## DATA IN THIS EXERCISE:

###

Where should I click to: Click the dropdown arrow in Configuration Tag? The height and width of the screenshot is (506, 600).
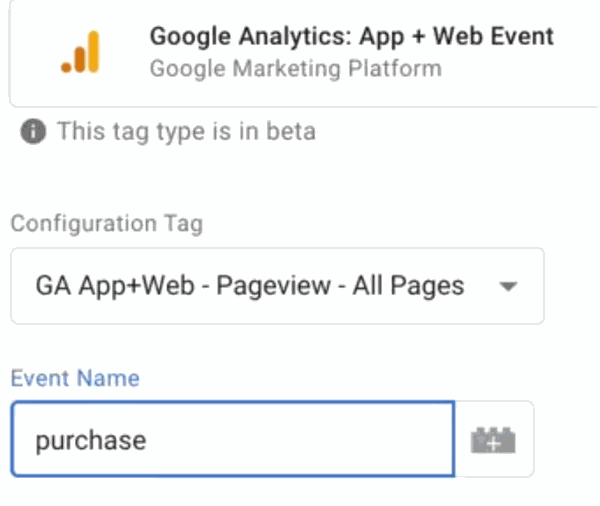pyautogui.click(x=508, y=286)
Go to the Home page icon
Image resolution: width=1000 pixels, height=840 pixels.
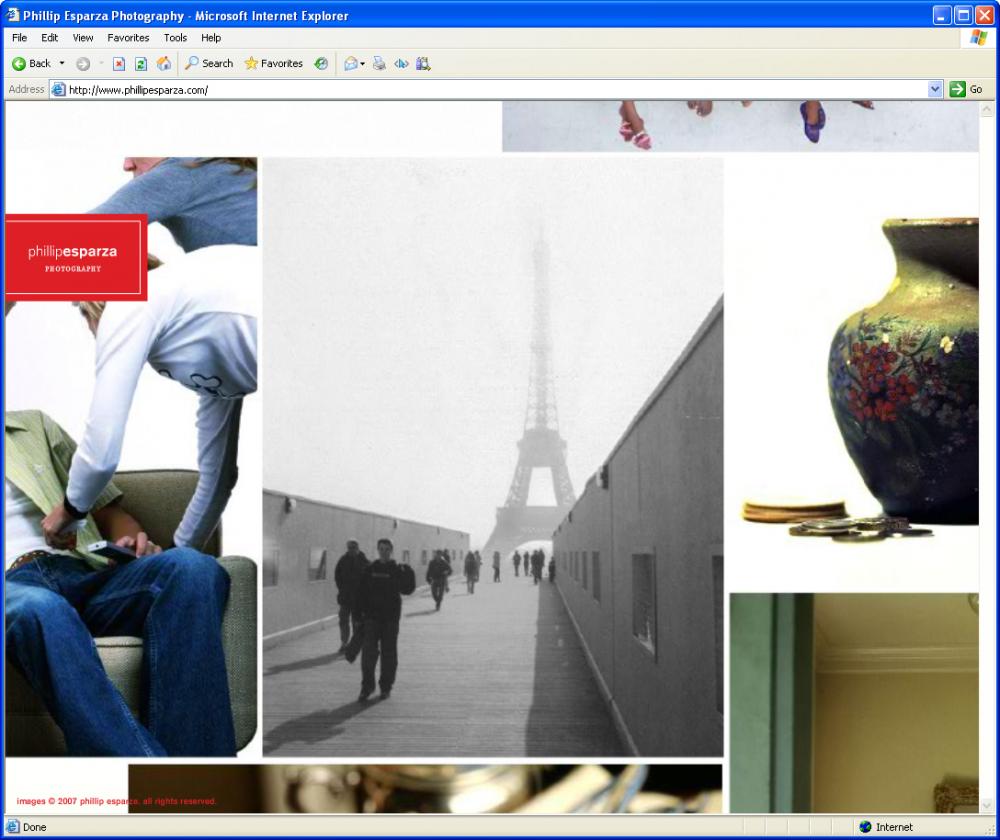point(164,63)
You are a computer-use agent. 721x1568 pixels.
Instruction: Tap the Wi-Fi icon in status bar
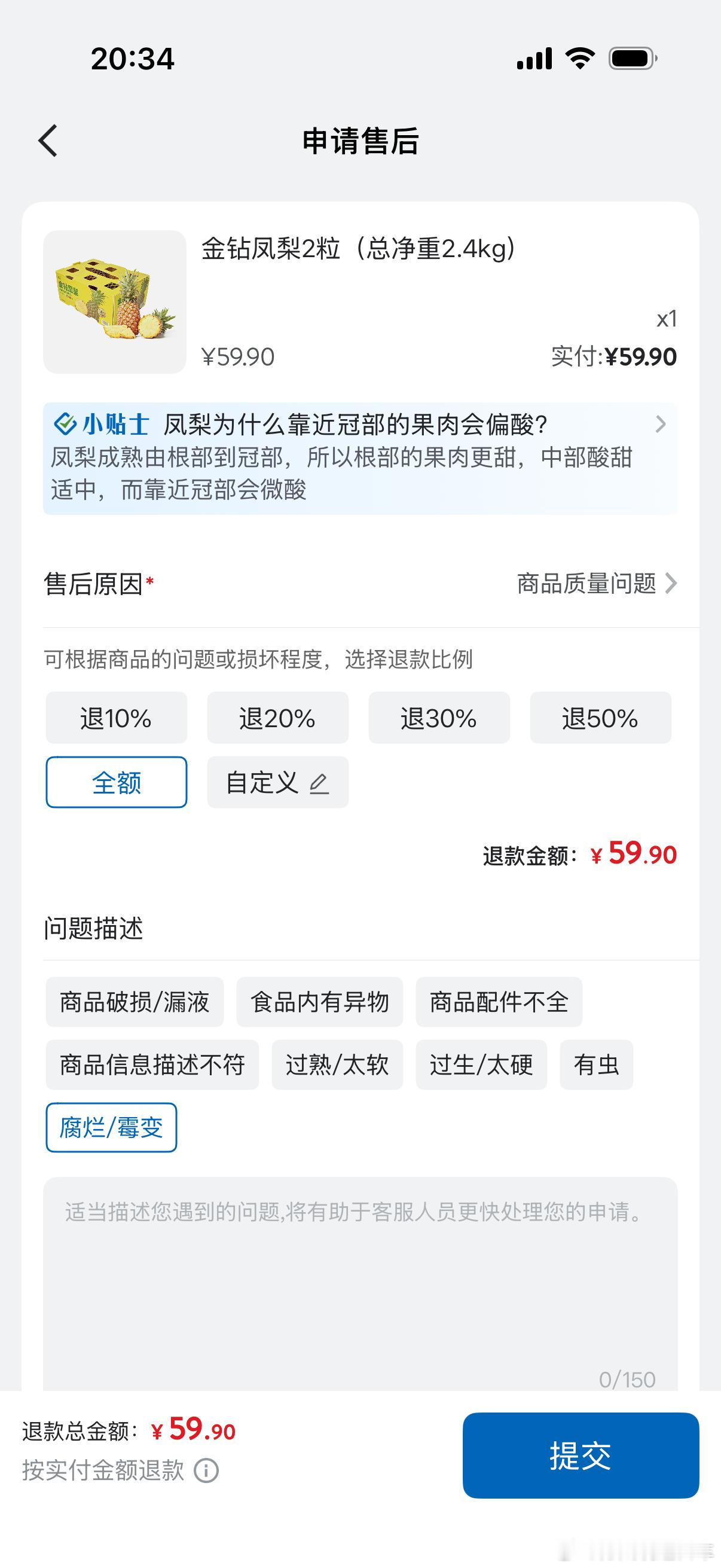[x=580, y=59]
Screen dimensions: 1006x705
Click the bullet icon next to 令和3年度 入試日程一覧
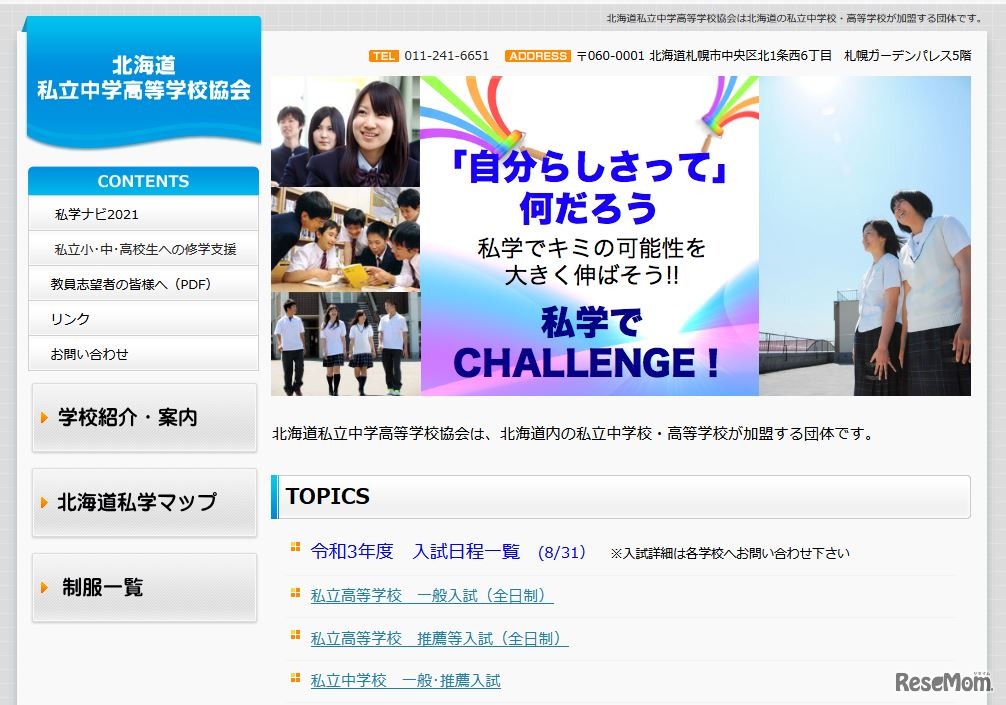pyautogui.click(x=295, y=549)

###

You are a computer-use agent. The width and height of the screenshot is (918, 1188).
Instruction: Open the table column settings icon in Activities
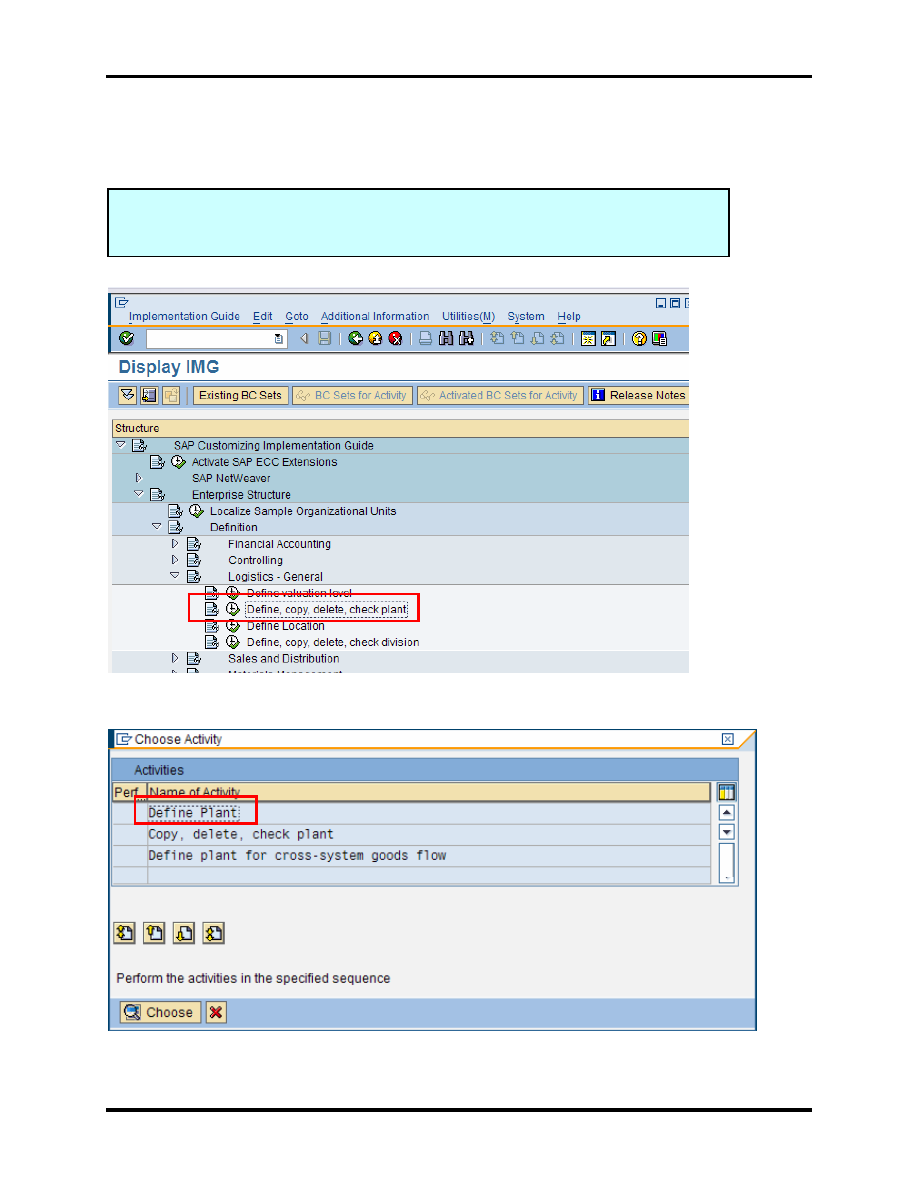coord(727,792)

###

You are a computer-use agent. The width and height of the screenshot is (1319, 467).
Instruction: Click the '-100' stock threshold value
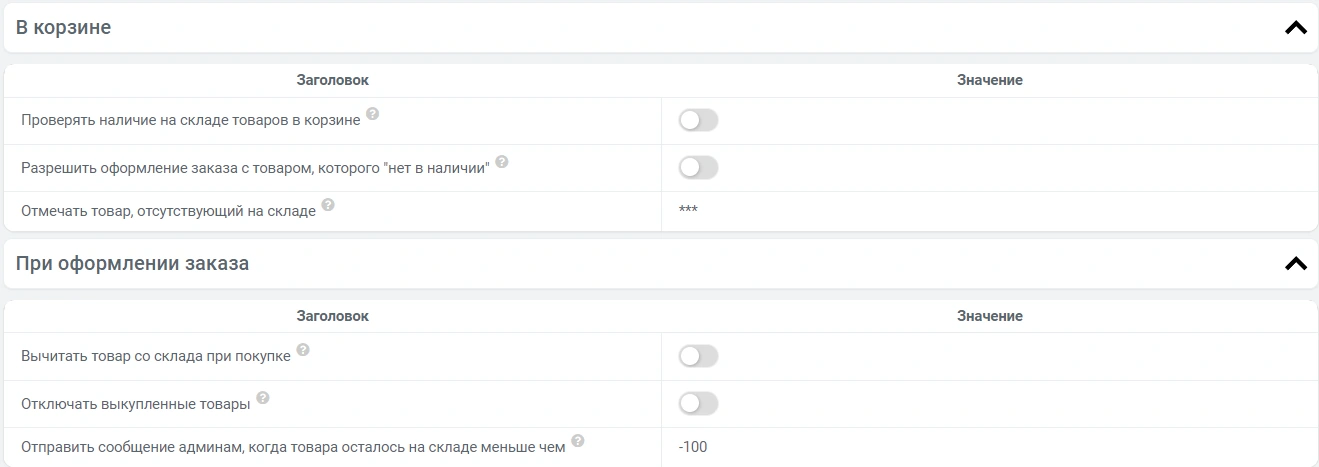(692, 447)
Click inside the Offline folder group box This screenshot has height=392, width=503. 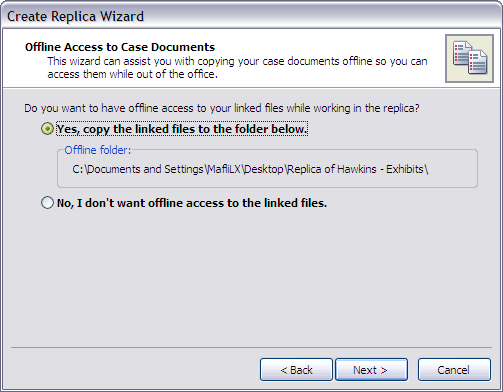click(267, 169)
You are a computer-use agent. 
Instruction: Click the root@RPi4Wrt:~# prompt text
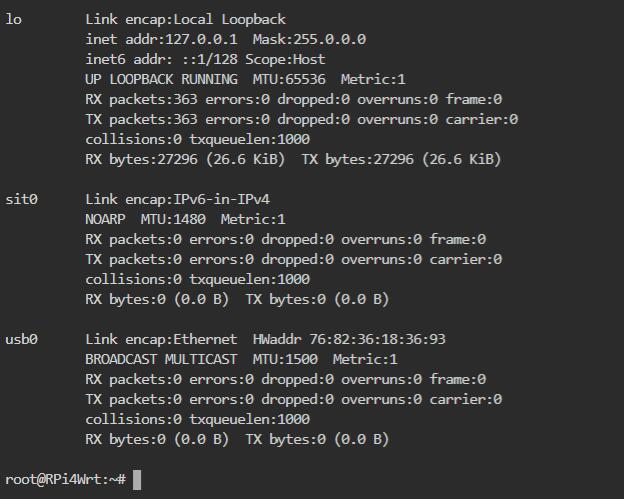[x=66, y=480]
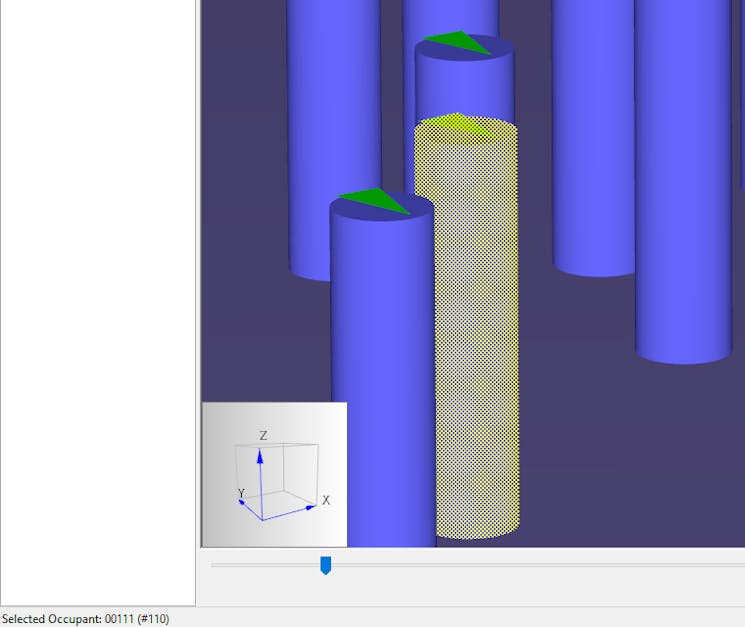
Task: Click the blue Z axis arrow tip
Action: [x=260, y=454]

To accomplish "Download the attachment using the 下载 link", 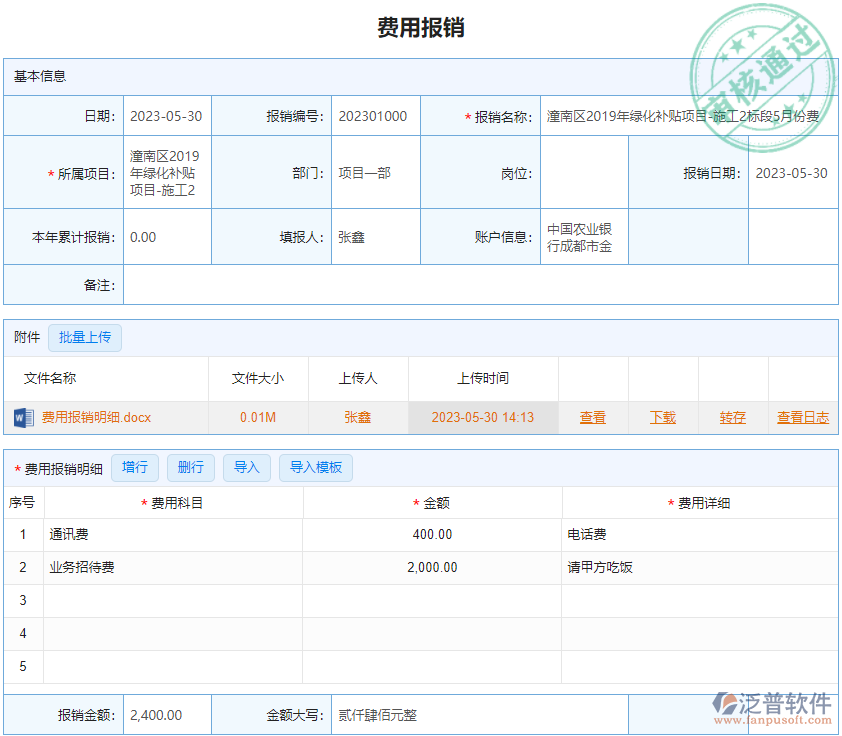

###

## ABOUT THIS TASK:
Count the lines of the listing above that contain the word "agent", and give only the total.

## RESULT FOR THIS EXERCISE:
4